### Written instruction
Copy out all of the records, substituting "building number" for every occurrence of "house number" and changing nothing else.

### Given information
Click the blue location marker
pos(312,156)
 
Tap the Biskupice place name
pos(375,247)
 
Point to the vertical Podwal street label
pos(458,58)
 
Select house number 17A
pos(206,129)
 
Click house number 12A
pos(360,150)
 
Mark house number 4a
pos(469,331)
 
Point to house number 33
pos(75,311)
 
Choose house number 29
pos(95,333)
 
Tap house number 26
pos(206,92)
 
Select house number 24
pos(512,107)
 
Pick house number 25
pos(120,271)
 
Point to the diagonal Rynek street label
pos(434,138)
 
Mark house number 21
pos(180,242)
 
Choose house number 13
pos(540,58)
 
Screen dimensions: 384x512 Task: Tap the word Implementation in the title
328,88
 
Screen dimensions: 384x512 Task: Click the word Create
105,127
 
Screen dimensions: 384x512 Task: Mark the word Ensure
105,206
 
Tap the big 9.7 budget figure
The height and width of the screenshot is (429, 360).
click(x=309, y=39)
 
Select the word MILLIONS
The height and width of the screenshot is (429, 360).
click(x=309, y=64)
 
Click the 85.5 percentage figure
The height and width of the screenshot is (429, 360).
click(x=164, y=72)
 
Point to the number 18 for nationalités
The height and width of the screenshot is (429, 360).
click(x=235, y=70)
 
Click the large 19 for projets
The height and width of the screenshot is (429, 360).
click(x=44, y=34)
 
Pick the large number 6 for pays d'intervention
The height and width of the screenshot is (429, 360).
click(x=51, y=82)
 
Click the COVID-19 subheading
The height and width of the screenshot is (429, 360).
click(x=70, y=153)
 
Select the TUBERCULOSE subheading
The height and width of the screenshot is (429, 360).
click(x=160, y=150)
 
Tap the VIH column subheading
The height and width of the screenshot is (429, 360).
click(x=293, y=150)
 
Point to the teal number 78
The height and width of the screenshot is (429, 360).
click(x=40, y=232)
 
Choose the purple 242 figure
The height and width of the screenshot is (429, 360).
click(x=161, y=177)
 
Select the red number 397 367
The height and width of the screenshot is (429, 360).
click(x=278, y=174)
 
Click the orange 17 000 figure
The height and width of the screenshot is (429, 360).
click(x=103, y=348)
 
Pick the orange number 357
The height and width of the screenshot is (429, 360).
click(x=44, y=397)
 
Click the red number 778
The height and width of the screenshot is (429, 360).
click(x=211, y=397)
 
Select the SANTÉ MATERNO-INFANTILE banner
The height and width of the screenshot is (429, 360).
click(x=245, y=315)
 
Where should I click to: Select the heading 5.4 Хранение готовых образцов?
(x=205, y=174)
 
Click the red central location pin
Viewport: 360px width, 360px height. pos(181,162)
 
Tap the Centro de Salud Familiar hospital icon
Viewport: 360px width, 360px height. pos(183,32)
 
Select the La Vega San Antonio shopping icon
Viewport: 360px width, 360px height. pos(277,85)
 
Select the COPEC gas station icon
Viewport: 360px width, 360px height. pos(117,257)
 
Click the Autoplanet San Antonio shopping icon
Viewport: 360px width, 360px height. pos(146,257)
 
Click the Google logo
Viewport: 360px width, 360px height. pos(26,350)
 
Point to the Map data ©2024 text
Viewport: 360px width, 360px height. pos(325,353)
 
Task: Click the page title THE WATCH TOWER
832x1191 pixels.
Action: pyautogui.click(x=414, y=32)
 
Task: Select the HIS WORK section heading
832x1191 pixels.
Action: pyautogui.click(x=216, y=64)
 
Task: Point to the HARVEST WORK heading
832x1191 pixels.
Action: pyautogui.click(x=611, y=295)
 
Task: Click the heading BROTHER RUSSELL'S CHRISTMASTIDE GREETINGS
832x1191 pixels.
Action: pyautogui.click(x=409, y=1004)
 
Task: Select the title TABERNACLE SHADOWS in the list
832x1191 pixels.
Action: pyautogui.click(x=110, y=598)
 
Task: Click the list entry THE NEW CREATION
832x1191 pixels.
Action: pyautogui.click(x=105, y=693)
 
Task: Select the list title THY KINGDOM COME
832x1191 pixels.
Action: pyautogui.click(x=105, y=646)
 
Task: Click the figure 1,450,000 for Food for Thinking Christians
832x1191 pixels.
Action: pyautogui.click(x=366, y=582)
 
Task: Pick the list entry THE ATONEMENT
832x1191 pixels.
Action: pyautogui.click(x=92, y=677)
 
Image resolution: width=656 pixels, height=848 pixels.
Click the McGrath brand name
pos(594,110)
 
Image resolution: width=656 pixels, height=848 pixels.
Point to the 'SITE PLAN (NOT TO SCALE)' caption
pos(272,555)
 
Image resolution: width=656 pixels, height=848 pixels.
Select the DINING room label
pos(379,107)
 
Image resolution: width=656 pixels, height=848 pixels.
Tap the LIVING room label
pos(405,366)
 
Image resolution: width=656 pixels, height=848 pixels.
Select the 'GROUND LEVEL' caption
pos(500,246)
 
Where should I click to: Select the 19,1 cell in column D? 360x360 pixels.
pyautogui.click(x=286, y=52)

### Solution to this exercise
Click the blue location marker
pos(312,156)
 
Tap the Biskupice place name
pos(375,247)
 
Point to the vertical Podwal street label
pos(458,58)
 
Select building number 17A
pos(206,129)
 
Click building number 12A
pos(360,150)
 
Mark building number 4a
pos(469,331)
 
Point to building number 33
pos(75,311)
 
Choose building number 29
pos(95,333)
 
Tap building number 26
pos(206,92)
 
Select building number 24
pos(512,107)
 
Pick building number 25
pos(120,271)
 
Point to the diagonal Rynek street label
pos(434,138)
 
Mark building number 21
pos(180,242)
 
Choose building number 13
pos(540,58)
 
Screen dimensions: 384x512 Task: Tap the word Implementation in the title
328,88
 
Screen dimensions: 384x512 Task: Click the word Create
105,127
 
Screen dimensions: 384x512 Task: Mark the word Ensure
105,206
 
Tap the big 9.7 budget figure
The height and width of the screenshot is (429, 360).
click(x=309, y=39)
 
Select the word MILLIONS
The height and width of the screenshot is (429, 360).
click(x=309, y=64)
 
Click the 85.5 percentage figure
The height and width of the screenshot is (429, 360).
click(x=164, y=72)
 
Point to the number 18 for nationalités
The height and width of the screenshot is (429, 360).
click(x=235, y=70)
 
Click the large 19 for projets
The height and width of the screenshot is (429, 360).
click(x=44, y=34)
 
Pick the large number 6 for pays d'intervention
The height and width of the screenshot is (429, 360).
click(x=51, y=82)
 
Click the COVID-19 subheading
The height and width of the screenshot is (429, 360).
click(x=70, y=153)
 
Select the TUBERCULOSE subheading
The height and width of the screenshot is (429, 360).
click(x=160, y=150)
 
Tap the VIH column subheading
The height and width of the screenshot is (429, 360).
click(x=293, y=150)
 
Point to the teal number 78
The height and width of the screenshot is (429, 360).
click(x=40, y=232)
 
Choose the purple 242 figure
The height and width of the screenshot is (429, 360).
click(x=161, y=177)
 
Select the red number 397 367
The height and width of the screenshot is (429, 360).
click(x=278, y=174)
 
Click the orange 17 000 figure
The height and width of the screenshot is (429, 360).
click(x=103, y=348)
 
Pick the orange number 357
The height and width of the screenshot is (429, 360).
click(x=44, y=397)
 
Click the red number 778
The height and width of the screenshot is (429, 360).
click(x=211, y=397)
 
Select the SANTÉ MATERNO-INFANTILE banner
The height and width of the screenshot is (429, 360).
click(x=245, y=315)
 
Where should I click to: Select the heading 5.4 Хранение готовых образцов?
(x=205, y=174)
 
Click the red central location pin
Viewport: 360px width, 360px height. pos(181,162)
 
Tap the Centro de Salud Familiar hospital icon
Viewport: 360px width, 360px height. pos(183,32)
 
Select the La Vega San Antonio shopping icon
Viewport: 360px width, 360px height. pos(277,85)
 
Select the COPEC gas station icon
Viewport: 360px width, 360px height. pos(117,257)
 
Click the Autoplanet San Antonio shopping icon
Viewport: 360px width, 360px height. pos(146,257)
 
Click the Google logo
Viewport: 360px width, 360px height. pos(26,350)
 
Point to the Map data ©2024 text
Viewport: 360px width, 360px height. pos(325,353)
 
Task: Click the page title THE WATCH TOWER
832x1191 pixels.
Action: pyautogui.click(x=414, y=32)
 
Task: Select the HIS WORK section heading
832x1191 pixels.
Action: pyautogui.click(x=216, y=64)
 
Task: Point to the HARVEST WORK heading
832x1191 pixels.
Action: pyautogui.click(x=611, y=295)
 
Task: Click the heading BROTHER RUSSELL'S CHRISTMASTIDE GREETINGS
832x1191 pixels.
Action: pyautogui.click(x=409, y=1004)
 
Task: Select the title TABERNACLE SHADOWS in the list
832x1191 pixels.
Action: pyautogui.click(x=110, y=598)
 
Task: Click the list entry THE NEW CREATION
832x1191 pixels.
Action: pyautogui.click(x=105, y=693)
 
Task: Select the list title THY KINGDOM COME
832x1191 pixels.
Action: pyautogui.click(x=105, y=646)
 
Task: Click the figure 1,450,000 for Food for Thinking Christians
832x1191 pixels.
Action: pyautogui.click(x=366, y=582)
 
Task: Pick the list entry THE ATONEMENT
832x1191 pixels.
Action: pyautogui.click(x=92, y=677)
 
Image resolution: width=656 pixels, height=848 pixels.
Click the McGrath brand name
pos(594,110)
 
Image resolution: width=656 pixels, height=848 pixels.
Point to the 'SITE PLAN (NOT TO SCALE)' caption
pos(272,555)
 
Image resolution: width=656 pixels, height=848 pixels.
Select the DINING room label
pos(379,107)
 
Image resolution: width=656 pixels, height=848 pixels.
Tap the LIVING room label
pos(405,366)
 
Image resolution: width=656 pixels, height=848 pixels.
Select the 'GROUND LEVEL' caption
pos(500,246)
 
Where should I click to: Select the 19,1 cell in column D? 360x360 pixels.
pyautogui.click(x=286, y=52)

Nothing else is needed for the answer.